WHAT YOU NEED TO DO:
#1 Can you repeat, word for word, the stretch of the column on North Carolina's economy from "There’s one talent" through "believe it themselves."?
#2 Answer these from the column on North Carolina's economy:
(a) Which county's name gave rise to the word "bunkum"?
(b) Whose election in 1928 began the Shelby Dynasty?
(c) What name did Kerr Scott give the faction he led?
#3 Pick up the column on North Carolina's economy after its final sentence and carry it forward.

SELECTED EXTRACT:
════════════════════

RALEIGH – Of all the challenges that facing North Carolinians – regarding economic development, education, transportation, and other issues – perhaps the most serious is that the state’s political class is insular, arrogant, and woefully misinformed.

There’s one talent that you can say North Carolina has long exhibited: boosterism. Call it salesmanship, call it blarney, or call it bunkum – a word actually derived from the name of our own Buncombe County, from which hailed the 19th century congressman and infamous humbug Felix Walker. I don’t know why so many North Carolina politicians have been good at this. It’s just so. And in recent decades, they’ve been so persuasive in selling the rest of the country on the notion of a superior North Carolina model for economic growth that they’ve come to believe it themselves.

Look for evidence that North Carolina has something “right” that other states, particularly in the South, have “wrong,” and you’ll come up largely empty-handed. I’ve already pointed out that data on job creation and income growth since 1990 depict a North Carolina economy less successful than its neighbors, particularly towards the end of the trend. My colleague Chad Adams followed up with a more light-hearted comparison of the differing policies of North and South Carolina.

But wrongheaded notions about North Carolina as economic leader aren’t new. They’re not artifacts of today’s partisan politics. They’ve been a staple of political debate, legislative deliberation, and, I’m sad to say, mainstream journalism and history for at least half a century. When you read most accounts of North Carolina history, you get some version of the following story.

Up through the late 1940s, North Carolina was an economic backwater. The “Rip Van Winkle State” during much of the 19th century, it took a leap forward when some “progressive” politicians came into power and boosted government spending on education in the late 19th and early 20th centuries. Then came the moderate-to-conservative Shelby Dynasty, beginning with the election of Gov. Max Gardner in 1928. While making some tough decisions during the Depression, it wasn’t “progressive” enough. It ended with the 1948 defeat of gubernatorial candidate Charles Johnson, the dynasty’s more-conservative man, by Kerr Scott, the more-“progressive” leader of a faction he called the “Branchhead Boys” (a reference to farmers living upstream of the state’s river systems).

════════════════════

INFORMATION SUPPLIED:
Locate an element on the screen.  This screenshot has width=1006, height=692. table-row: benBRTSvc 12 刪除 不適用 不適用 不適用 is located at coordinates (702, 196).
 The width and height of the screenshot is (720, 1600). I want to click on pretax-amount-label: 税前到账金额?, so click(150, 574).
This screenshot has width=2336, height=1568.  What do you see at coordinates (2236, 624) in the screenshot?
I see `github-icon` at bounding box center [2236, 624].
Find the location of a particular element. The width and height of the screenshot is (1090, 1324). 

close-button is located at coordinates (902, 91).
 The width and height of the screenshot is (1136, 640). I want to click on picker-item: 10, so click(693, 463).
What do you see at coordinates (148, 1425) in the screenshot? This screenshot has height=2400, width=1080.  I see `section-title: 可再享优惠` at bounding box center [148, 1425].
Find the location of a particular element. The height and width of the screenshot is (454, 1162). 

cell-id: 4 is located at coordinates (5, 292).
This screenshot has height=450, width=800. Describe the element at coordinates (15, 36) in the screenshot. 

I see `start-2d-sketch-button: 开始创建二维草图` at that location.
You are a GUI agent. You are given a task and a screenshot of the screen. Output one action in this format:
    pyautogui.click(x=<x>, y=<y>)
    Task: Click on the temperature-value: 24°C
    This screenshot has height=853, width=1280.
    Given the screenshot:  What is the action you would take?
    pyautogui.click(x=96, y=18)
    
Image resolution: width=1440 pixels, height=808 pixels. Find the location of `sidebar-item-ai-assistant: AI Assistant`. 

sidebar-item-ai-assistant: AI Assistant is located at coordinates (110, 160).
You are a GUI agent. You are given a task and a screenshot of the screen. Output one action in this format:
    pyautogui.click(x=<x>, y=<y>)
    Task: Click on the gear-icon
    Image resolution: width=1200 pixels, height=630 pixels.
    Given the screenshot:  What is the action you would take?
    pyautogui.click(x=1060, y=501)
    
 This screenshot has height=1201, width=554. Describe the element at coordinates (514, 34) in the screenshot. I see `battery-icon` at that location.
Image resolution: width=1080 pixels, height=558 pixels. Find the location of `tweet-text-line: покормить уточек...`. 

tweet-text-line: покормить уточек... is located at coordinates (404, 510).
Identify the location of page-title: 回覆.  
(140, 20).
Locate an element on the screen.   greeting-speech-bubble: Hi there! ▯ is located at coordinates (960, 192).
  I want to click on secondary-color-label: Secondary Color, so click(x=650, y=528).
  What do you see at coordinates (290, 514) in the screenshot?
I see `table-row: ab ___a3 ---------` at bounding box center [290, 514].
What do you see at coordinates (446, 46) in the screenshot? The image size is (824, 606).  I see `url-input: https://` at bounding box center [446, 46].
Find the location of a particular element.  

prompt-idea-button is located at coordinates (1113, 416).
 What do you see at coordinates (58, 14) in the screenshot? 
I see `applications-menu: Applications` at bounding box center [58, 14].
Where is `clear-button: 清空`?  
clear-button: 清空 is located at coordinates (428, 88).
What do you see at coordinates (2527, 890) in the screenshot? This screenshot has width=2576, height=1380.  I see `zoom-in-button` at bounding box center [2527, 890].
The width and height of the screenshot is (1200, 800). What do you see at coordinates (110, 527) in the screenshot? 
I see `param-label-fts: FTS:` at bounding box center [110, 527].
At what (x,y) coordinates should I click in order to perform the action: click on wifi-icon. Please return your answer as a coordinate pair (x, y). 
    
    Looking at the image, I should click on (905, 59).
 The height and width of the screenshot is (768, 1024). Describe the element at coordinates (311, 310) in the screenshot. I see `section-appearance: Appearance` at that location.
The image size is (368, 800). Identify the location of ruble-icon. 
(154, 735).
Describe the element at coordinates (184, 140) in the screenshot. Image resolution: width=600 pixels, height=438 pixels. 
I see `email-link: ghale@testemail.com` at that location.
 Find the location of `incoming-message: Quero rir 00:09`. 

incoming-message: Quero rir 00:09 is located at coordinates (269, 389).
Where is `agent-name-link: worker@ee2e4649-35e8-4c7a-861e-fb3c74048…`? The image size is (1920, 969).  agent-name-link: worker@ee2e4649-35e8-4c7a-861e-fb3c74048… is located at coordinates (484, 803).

════════════════════

WRITTEN RESPONSES:
#1
There’s one talent that you can say North Carolina has long exhibited: boosterism. Call it salesmanship, call it blarney, or call it bunkum – a word actually derived from the name of our own Buncombe County, from which hailed the 19th century congressman and infamous humbug Felix Walker. I don’t know why so many North Carolina politicians have been good at this. It’s just so. And in recent decades, they’ve been so persuasive in selling the rest of the country on the notion of a superior North Carolina model for economic growth that they’ve come to believe it themselves.

#2
(a) Buncombe County
(b) Gov. Max Gardner
(c) The "Branchhead Boys"

#3
Scott got the state moving again with higher taxes and bond issues to fund improvements in roads, schools, and rural infrastructure. A little later, Gov. Luther Hodges helped launch the Research Triangle Park, which would revolutionize North Carolina’s economy. Subsequent governors expanded the University of North Carolina system, the community colleges, and state subsidies of emerging industries such as microelectronics and biotechnology. Because North Carolina’s leaders were more willing to spend taxpayer dollars on public investments than were leaders of other Southern states, the state’s tax burden did, indeed, come to surpass most of them – but it was worth it because North Carolinians received a generous return in jobs and incomes.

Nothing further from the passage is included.